Lotus Symphony (MS-DOS)
Lotus Symphony was an integrated software package for creating and editing text, spreadsheets, charts and other documents on the MS-DOS operating systems. It was released by Lotus Development as a follow-on to its popular spreadsheet program, Lotus 1-2-3, and was produced from 1984 to 1992. Lotus Jazz on the Apple Macintosh was a sibling product.
IBM revived the name Lotus Symphony in 2007 for a new office suite based on OpenOffice.org, but the two programs are otherwise unrelated.
History
Lotus 1-2-3 had originally been billed as an integrated product with spreadsheet, database and graphing functions. Other products described as "integrated", such as Ashton-Tate's Framework and AppleWorks, from Apple Computer, normally included word processor functionality. Symphony was Lotus' response.Lotus advertised Symphony on television during the 1984 Summer Olympics.
Overview
Symphony for MS-DOS is a program that loads entirely into memory on startup, and can run as an MS-DOS task on versions of Microsoft Windows. Using the Command Prompt, and a.pif file, Symphony can also be used on Windows XP and its successors.Using ALT+F10 the user can alternate among the five "environments" of the program, each a rendering of the same underlying data. The environments are:
- SHEET, a spreadsheet program very similar to 1-2-3
- DOC, a word processor
- GRAPH, a graphical charting program
- FORM, a table-based database management system
- COMM, a communications program
All the data that Symphony handles is kept in spreadsheet-like cells. The other environments—word processing, database, communications, graphics—in essence only change the display format and focus of that data, which can be saved and retrieved as.WR1 files.
Symphony was designed to work completely in the standard 640k of conventional memory, supplemented by any expanded memory. Similar and competitive packages included SmartWare, Microsoft Works, Context MBA, Framework, Enable and Ability Office.

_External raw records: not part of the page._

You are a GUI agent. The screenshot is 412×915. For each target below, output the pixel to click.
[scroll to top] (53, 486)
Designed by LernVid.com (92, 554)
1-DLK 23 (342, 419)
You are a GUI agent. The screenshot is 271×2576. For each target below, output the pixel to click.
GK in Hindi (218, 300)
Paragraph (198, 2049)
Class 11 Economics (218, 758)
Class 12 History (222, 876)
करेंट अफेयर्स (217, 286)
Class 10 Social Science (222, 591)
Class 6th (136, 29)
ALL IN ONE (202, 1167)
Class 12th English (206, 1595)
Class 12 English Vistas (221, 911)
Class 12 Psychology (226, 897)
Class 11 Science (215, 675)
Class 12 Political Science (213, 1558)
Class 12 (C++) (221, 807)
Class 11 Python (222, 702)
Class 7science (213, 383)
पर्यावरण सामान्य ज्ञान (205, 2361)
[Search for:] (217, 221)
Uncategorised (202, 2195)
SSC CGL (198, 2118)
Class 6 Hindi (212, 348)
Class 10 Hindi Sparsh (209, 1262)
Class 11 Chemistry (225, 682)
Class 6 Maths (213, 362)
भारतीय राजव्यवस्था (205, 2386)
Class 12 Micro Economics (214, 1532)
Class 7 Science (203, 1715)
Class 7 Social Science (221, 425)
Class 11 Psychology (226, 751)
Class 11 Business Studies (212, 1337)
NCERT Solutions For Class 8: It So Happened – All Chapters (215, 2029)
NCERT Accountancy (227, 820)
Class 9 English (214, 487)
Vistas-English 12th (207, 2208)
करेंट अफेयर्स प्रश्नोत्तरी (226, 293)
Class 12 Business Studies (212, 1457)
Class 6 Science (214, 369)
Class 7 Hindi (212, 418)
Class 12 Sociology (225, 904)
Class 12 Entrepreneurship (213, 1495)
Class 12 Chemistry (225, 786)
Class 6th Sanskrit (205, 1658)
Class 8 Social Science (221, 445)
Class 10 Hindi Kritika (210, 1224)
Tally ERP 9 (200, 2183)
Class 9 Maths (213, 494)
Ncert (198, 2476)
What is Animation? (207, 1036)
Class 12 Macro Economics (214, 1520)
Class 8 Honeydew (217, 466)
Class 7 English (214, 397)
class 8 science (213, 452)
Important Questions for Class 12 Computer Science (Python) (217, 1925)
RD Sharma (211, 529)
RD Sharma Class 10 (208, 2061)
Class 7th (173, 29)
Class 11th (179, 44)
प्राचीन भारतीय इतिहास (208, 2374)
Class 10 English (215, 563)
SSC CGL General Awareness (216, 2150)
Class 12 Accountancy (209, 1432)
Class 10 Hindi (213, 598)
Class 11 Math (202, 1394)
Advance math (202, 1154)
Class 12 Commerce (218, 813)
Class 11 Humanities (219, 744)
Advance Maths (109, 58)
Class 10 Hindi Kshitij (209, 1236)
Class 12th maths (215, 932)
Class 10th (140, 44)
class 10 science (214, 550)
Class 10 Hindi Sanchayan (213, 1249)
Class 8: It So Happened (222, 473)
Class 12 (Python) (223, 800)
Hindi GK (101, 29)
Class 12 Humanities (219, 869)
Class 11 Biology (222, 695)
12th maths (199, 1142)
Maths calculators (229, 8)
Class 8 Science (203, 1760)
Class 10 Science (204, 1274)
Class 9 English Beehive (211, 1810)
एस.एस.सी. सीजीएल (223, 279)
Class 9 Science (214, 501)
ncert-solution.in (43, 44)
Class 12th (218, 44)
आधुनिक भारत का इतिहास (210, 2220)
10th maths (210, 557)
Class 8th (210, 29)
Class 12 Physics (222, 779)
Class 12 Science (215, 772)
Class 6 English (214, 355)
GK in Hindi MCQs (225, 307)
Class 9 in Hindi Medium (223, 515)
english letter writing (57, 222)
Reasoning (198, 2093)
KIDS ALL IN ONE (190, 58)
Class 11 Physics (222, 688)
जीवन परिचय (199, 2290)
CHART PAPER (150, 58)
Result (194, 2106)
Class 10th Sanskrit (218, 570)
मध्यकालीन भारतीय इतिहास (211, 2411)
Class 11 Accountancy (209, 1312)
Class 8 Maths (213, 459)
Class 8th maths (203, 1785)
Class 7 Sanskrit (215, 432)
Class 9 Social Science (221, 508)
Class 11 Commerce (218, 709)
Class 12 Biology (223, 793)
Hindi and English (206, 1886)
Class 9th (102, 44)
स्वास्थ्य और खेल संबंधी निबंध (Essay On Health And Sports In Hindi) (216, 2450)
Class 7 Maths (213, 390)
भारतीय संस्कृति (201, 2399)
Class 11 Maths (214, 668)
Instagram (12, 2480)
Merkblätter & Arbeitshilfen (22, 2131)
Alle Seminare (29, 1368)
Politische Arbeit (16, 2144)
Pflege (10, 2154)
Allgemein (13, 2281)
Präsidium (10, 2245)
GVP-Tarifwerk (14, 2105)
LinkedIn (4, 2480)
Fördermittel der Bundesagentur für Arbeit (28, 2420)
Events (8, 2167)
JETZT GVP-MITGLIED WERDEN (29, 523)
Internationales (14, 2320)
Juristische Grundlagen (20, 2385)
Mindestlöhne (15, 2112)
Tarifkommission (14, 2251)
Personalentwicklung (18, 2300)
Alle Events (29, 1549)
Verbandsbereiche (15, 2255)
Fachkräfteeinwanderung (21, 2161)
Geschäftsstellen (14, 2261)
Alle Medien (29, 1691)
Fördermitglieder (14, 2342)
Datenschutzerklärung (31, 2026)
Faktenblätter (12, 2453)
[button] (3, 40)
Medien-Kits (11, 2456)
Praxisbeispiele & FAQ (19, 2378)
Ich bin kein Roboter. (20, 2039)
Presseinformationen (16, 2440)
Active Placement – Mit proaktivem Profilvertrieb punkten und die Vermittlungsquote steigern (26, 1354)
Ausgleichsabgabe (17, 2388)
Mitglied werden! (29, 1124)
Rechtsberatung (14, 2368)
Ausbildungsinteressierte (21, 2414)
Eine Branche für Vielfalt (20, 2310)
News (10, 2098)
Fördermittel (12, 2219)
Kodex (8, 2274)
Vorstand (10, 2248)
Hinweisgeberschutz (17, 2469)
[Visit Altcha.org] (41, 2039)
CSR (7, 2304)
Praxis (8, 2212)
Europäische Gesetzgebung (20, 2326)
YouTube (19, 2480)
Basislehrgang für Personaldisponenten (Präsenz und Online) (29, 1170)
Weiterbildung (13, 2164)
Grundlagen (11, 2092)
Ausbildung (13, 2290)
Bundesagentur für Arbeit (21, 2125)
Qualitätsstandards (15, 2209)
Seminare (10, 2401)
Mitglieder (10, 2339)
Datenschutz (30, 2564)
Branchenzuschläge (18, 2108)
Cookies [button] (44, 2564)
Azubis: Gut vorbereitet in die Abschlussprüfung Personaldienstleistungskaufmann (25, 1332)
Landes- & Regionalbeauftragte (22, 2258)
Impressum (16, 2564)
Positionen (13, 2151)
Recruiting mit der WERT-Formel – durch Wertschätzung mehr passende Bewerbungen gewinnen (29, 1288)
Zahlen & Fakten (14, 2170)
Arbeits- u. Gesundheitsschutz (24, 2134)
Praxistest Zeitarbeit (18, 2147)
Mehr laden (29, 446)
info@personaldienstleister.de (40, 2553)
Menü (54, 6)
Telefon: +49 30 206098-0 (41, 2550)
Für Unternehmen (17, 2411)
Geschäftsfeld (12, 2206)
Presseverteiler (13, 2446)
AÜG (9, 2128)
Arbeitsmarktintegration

Symphony's spreadsheet engine was similar to, but not the same as the one used in Lotus 1-2-3, once the most popular of its kind. Additional enhancements included:
- The ability to create unique application looking spreadsheets using customizable macro driven menus and display Windows, the result being menu driven applications that, to the user, resembled little of their original spreadsheet heritage.
- A rearranged worksheet menu, placing COPY as the first menu item, then the other most frequently used items after that.
- Additional @ formula functions building on 1-2-3's spreadsheet only formulas.
- Multiple menu systems, retaining 1-2-3's uniquely identified first-character menu items.
- The addition of the TAB key to anchor ranges, instead of just using the period key.
- The ability to copy "to a location" and end up at that location, instead of at the copy "from location."
Compared to other word processors of the day such as Micropro WordStar 3.3, WordPerfect 4.2, and Microsoft Word 2.0, Symphony's word processing environment was simple, but effective and uncomplicated.
Compared to other database programs of the day—Ashton-Tate's dBase III, MDBS Knowledgeman, Borland Paradox 2.0 and Borland Reflex 1.0—Symphony's FORM environment was not as robust, lacking the analytical abilities of Reflex and the pseudo relational power of dBase III. However, it was integrated directly into the spreadsheet and included the ability to "generate" a FORM from spreadsheet fields. The generator would automatically create the database input form, all the underlying spreadsheet architecture, with range names and query fields, turning a simple spreadsheet into an instant database in seconds. 3.0-Symphony extended earlier enhancements with additional add-ons, most notably:
- WYSIWYG GUI and the addition of mouse support
- BASE, the ability to integrate with any dBase IV file, no matter its size.
- ExtraK add-on, extending memory capabilities for spreadsheet larger than 4MB.